Hard to describe, wonderful to experience



The Cage Project… the remarkable “sonatas” written by music philosopher and composer John Cage for
prepared piano, with added sound and visual effects.

Music / The Cage Project, Musica Viva. At Llewellyn Hall, January 31. Reviewed by SARAH BYRNE.

A grand piano with a mirrored lid sits in darkness beneath an enormous Calder-style kinetic sculpture; a mobile made up of tiers of found objects repurposed as musical instruments. 

The “grand piano” is in fact a prepared piano, the mirrored lid allowing the audience a glimpse of its inner workings, with 44 keys “prepared” by the insertion of items such as screws and bits of rubber, to provide an additional and sympathetic overlay of other, plangent, sounds. The mobile contains 44 improvised “instruments”, each complementing and responding to one of the prepared piano strings.

This is The Cage Project, conceived by Musica Viva’s artistic director Paul Kildea with percussionist and sculptor Matthias Schack-Arnott. 

The two have taken the remarkable “sonatas” written by music philosopher and composer John Cage for prepared piano, and added sound and visual effects by means of the moving installation. Outstanding French pianist Cedric Tiberghian completes the treatment with his own interpretation of the written music, and Schack-Arnott’s slowly rotating mobile responds to and enhances each note.
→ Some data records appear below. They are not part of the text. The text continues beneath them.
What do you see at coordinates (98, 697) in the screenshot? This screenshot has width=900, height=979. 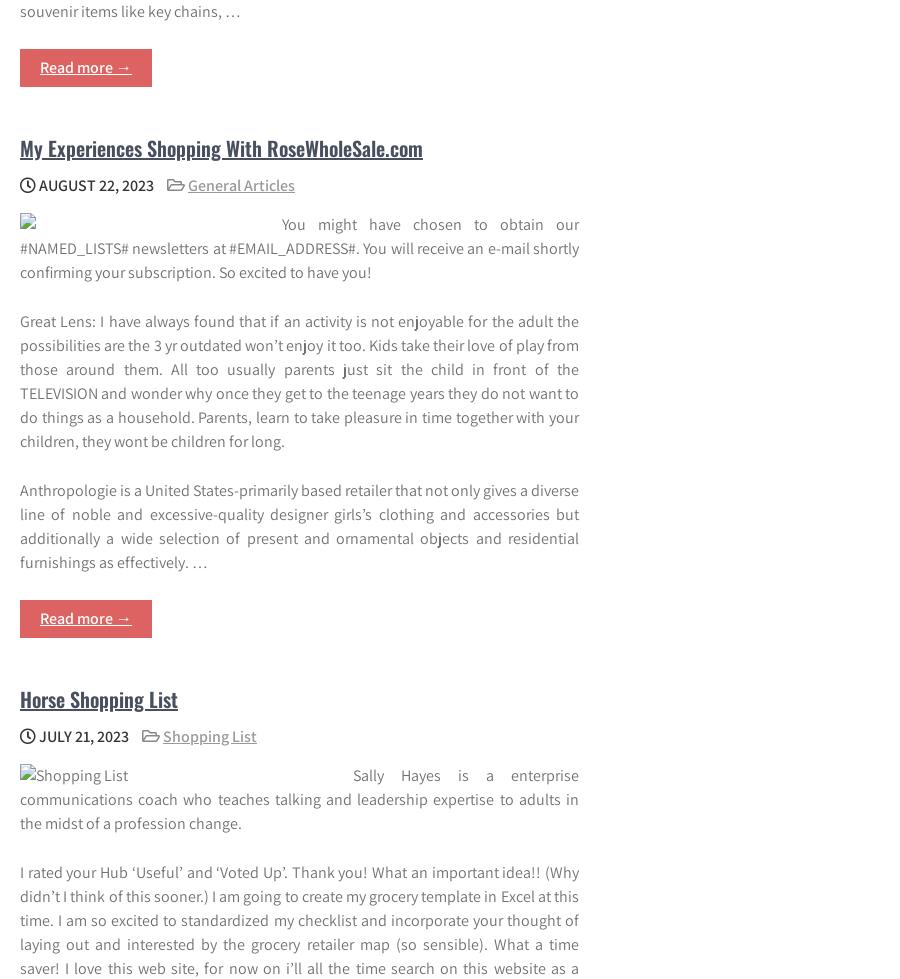 I see `'Horse Shopping List'` at bounding box center [98, 697].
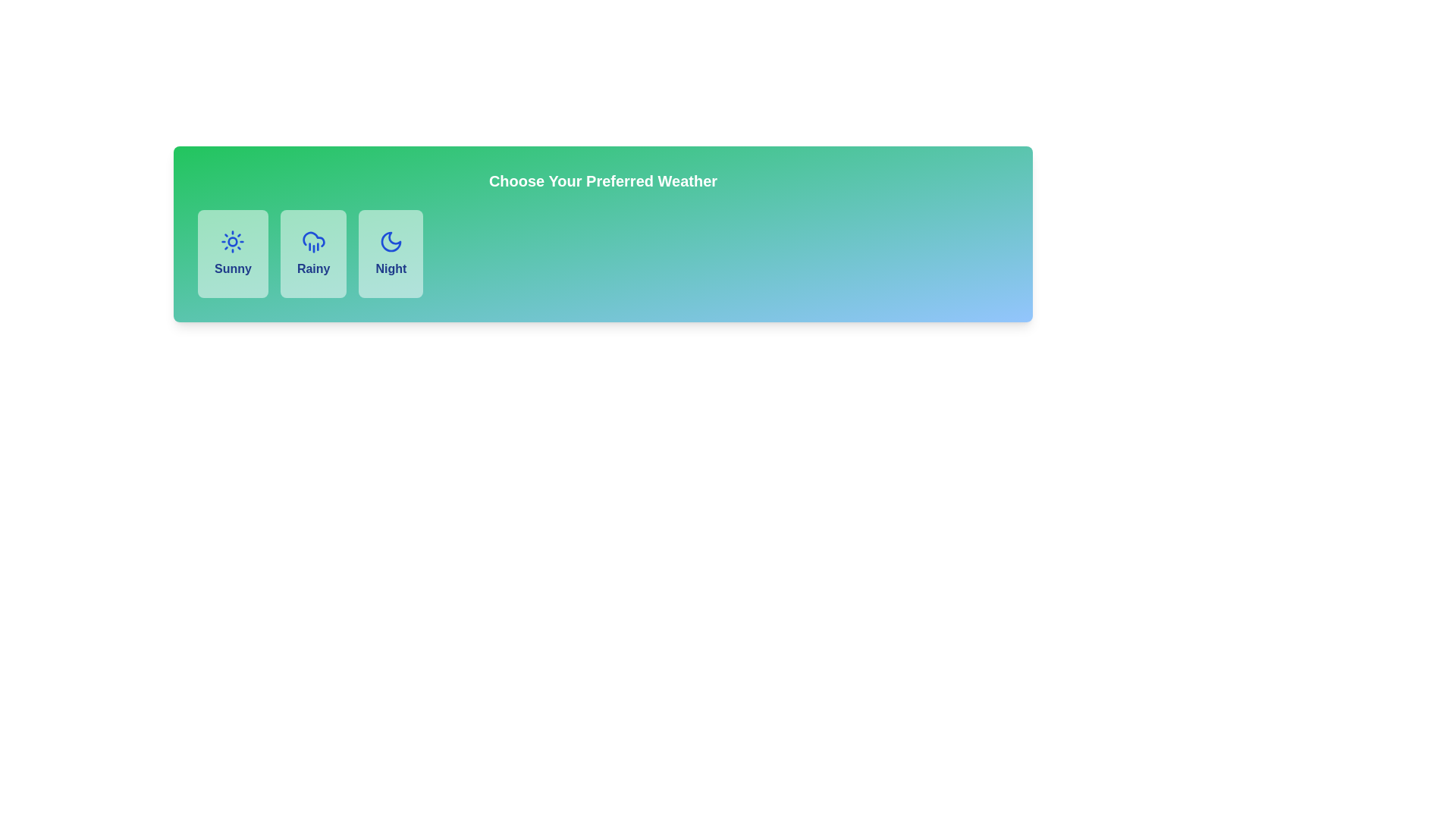 This screenshot has width=1456, height=819. I want to click on the 'Night' button in the weather selection interface, so click(391, 253).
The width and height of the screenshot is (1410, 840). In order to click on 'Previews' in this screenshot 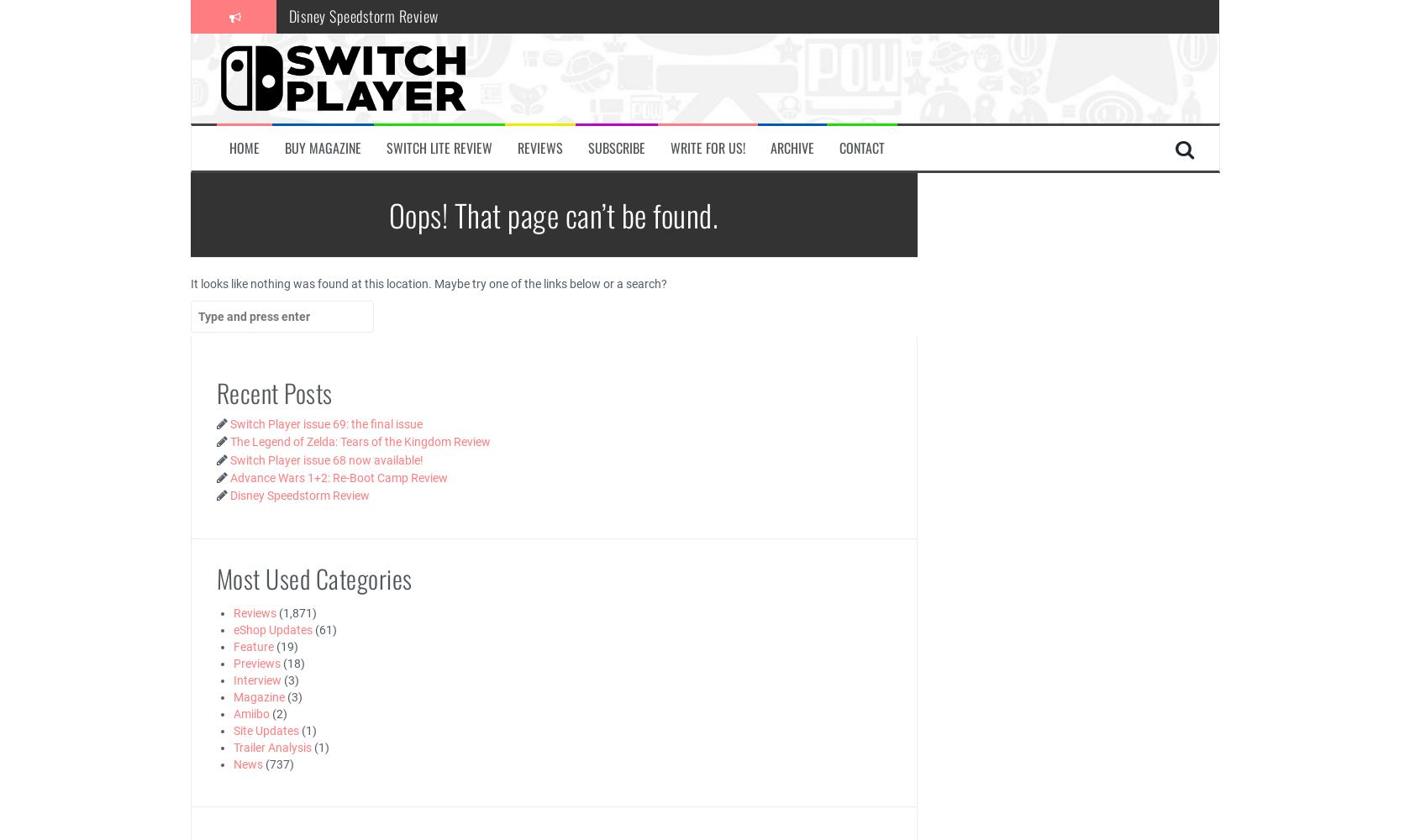, I will do `click(256, 663)`.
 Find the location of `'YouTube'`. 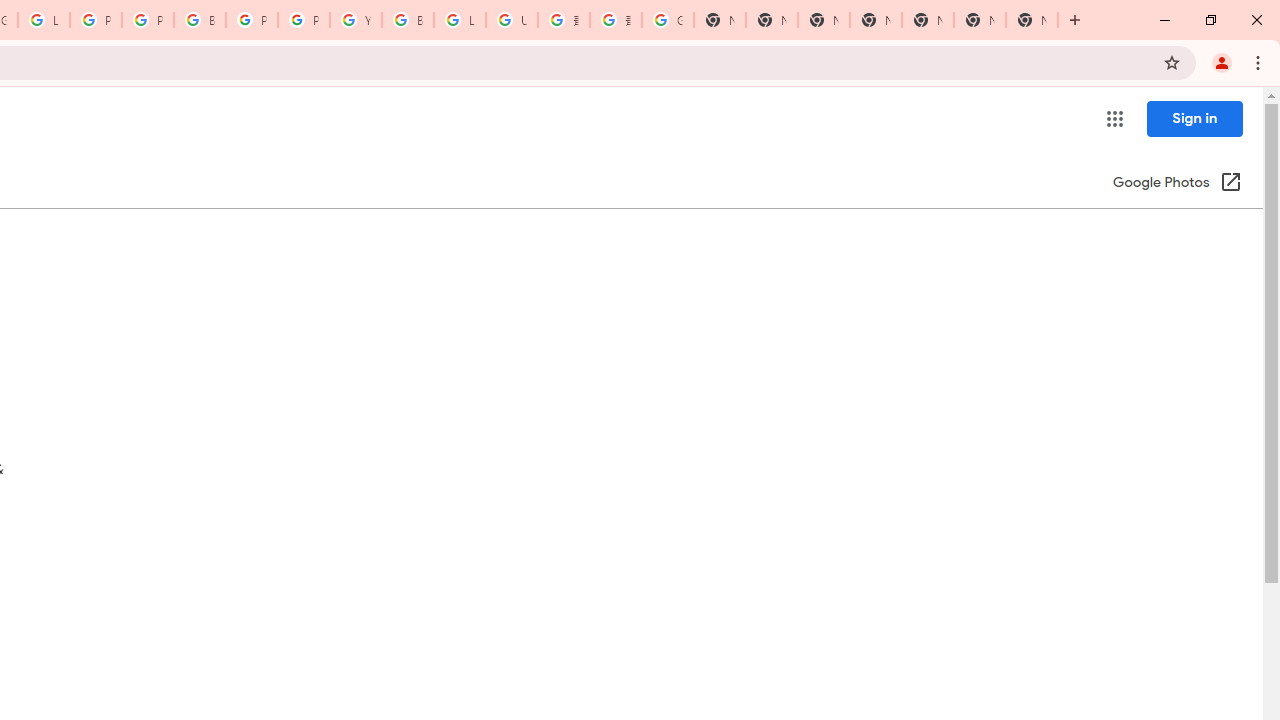

'YouTube' is located at coordinates (355, 20).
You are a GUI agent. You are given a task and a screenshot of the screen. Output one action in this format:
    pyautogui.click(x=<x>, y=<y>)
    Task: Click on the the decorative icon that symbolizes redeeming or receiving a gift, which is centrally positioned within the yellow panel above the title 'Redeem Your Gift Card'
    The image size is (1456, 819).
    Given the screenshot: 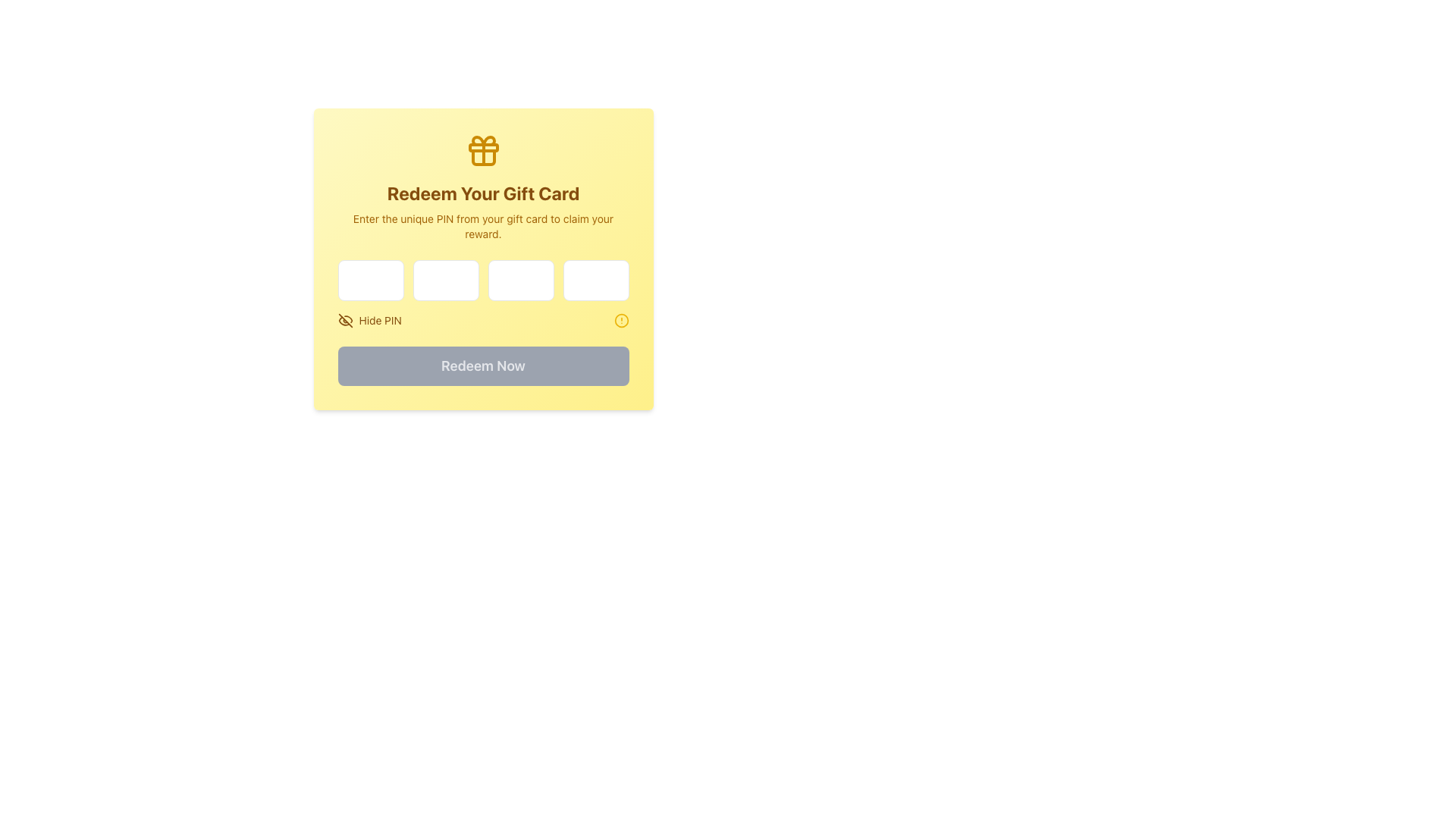 What is the action you would take?
    pyautogui.click(x=482, y=151)
    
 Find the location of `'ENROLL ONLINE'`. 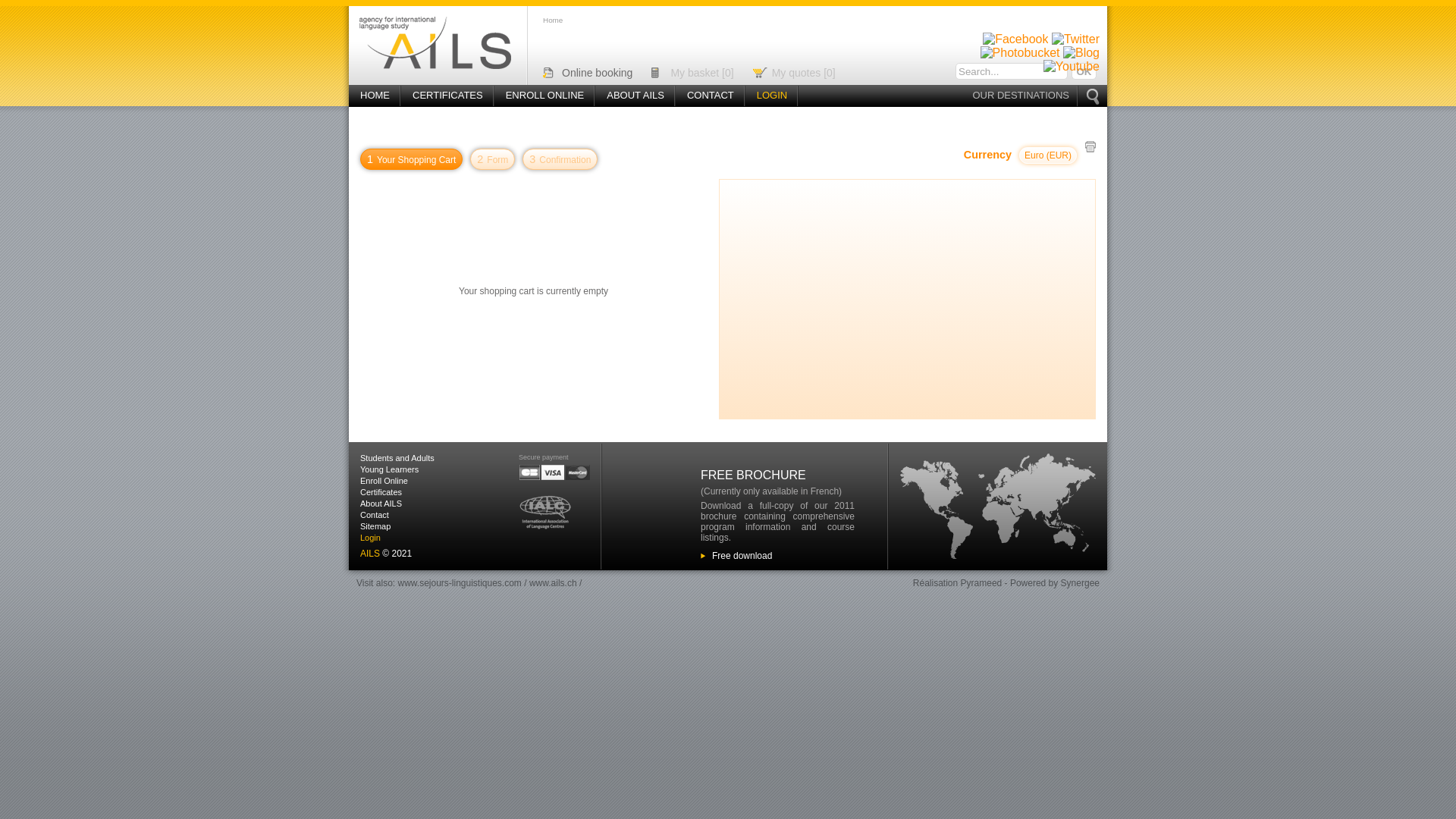

'ENROLL ONLINE' is located at coordinates (545, 96).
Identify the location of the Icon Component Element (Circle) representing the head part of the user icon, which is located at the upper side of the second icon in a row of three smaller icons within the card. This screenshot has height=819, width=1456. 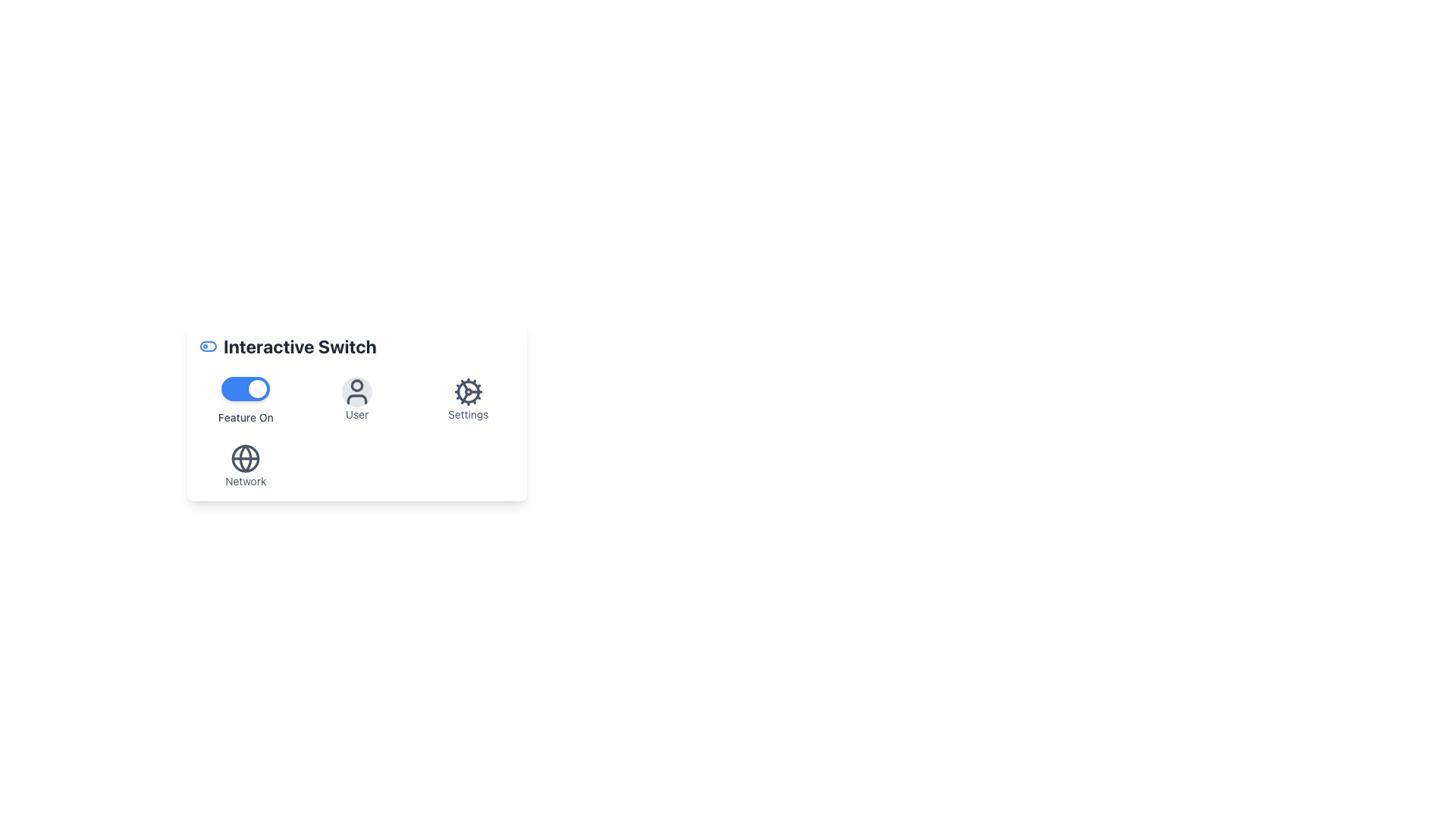
(356, 384).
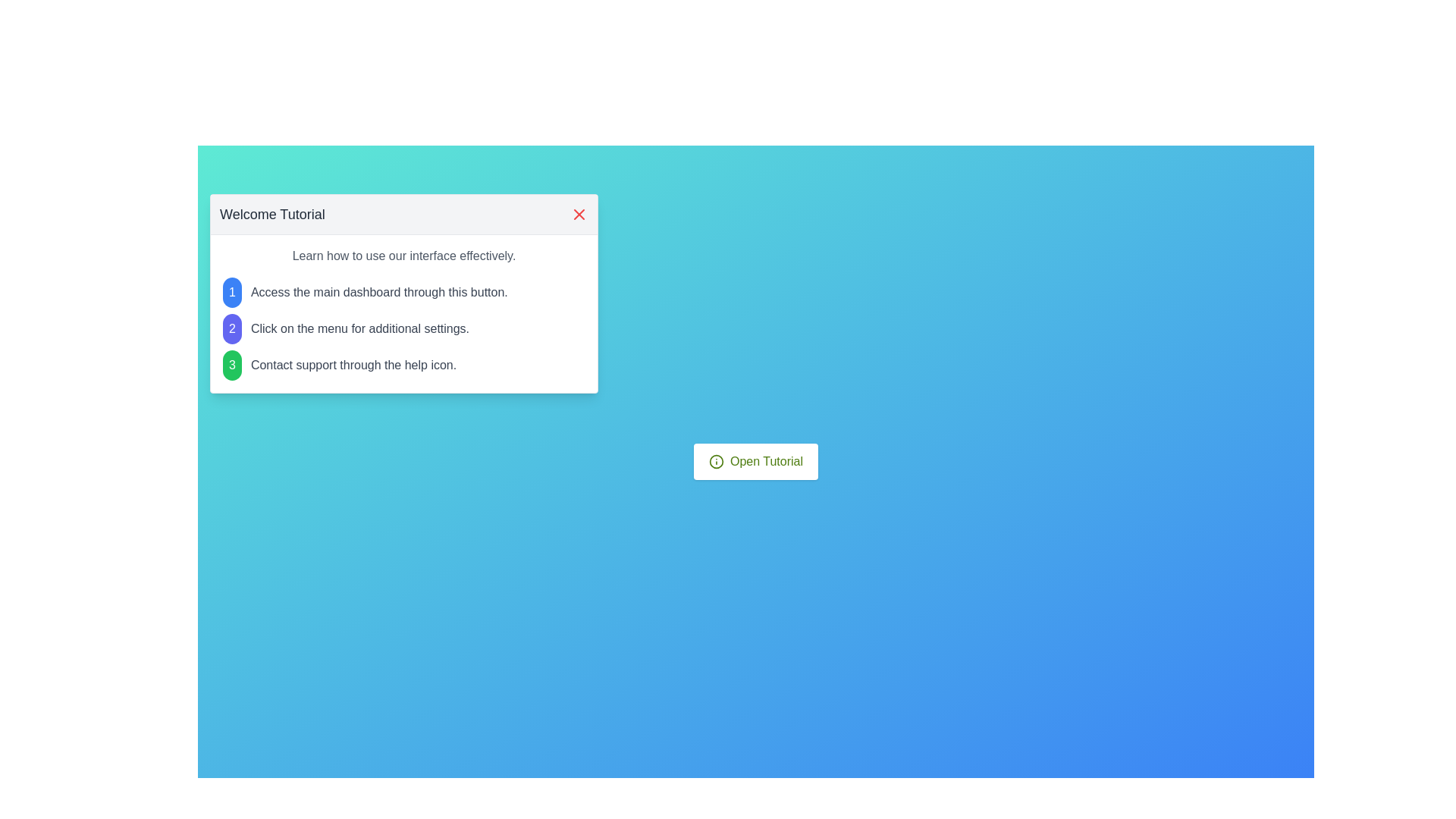  What do you see at coordinates (756, 461) in the screenshot?
I see `the tutorial initiation button located at the center-bottom of the interface to trigger any hover states or tooltips` at bounding box center [756, 461].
While hard to describe, this was wonderful to experience. Although at this stage of his career Cage had not yet fully embraced the deliberate randomness of his later works, the elements of chance and change still infuse these pieces. 

The atonality of the music is that of wind chimes; the overall effect is more like gamelan than piano. It is fascinating and beautiful, and (perhaps literally) mesmerising. I don’t think I’ve ever sat amongst an audience so spellbound and focused, nor left a concert hall with such a profound feeling of relaxation.

There’s something distinctly mid-century modern about this music, and as a lover of that aesthetic, the comparison that came to mind was not another composer (though I was struck by the recognition of Cage’s influence on contemporary composer Thomas Newman), but the paintings of Wassily Kandinsky. 

Kandinsky was a synesthetic – he “heard” colours as music – so perhaps that’s not a complete coincidence. It’s as if Cage was trying to capture Kandinsky’s much earlier Composition No 8 or Intersecting Lines in music. I can’t explain it better than that.

It could be said that Cage is an acquired taste, but this is a beautiful work that operates on multiple levels, and I do not think you have to be a fan of modernist music to find it enthralling. Kildea and Musica Viva are to be congratulated on this epic and unexpectedly approachable reimagining of an important work.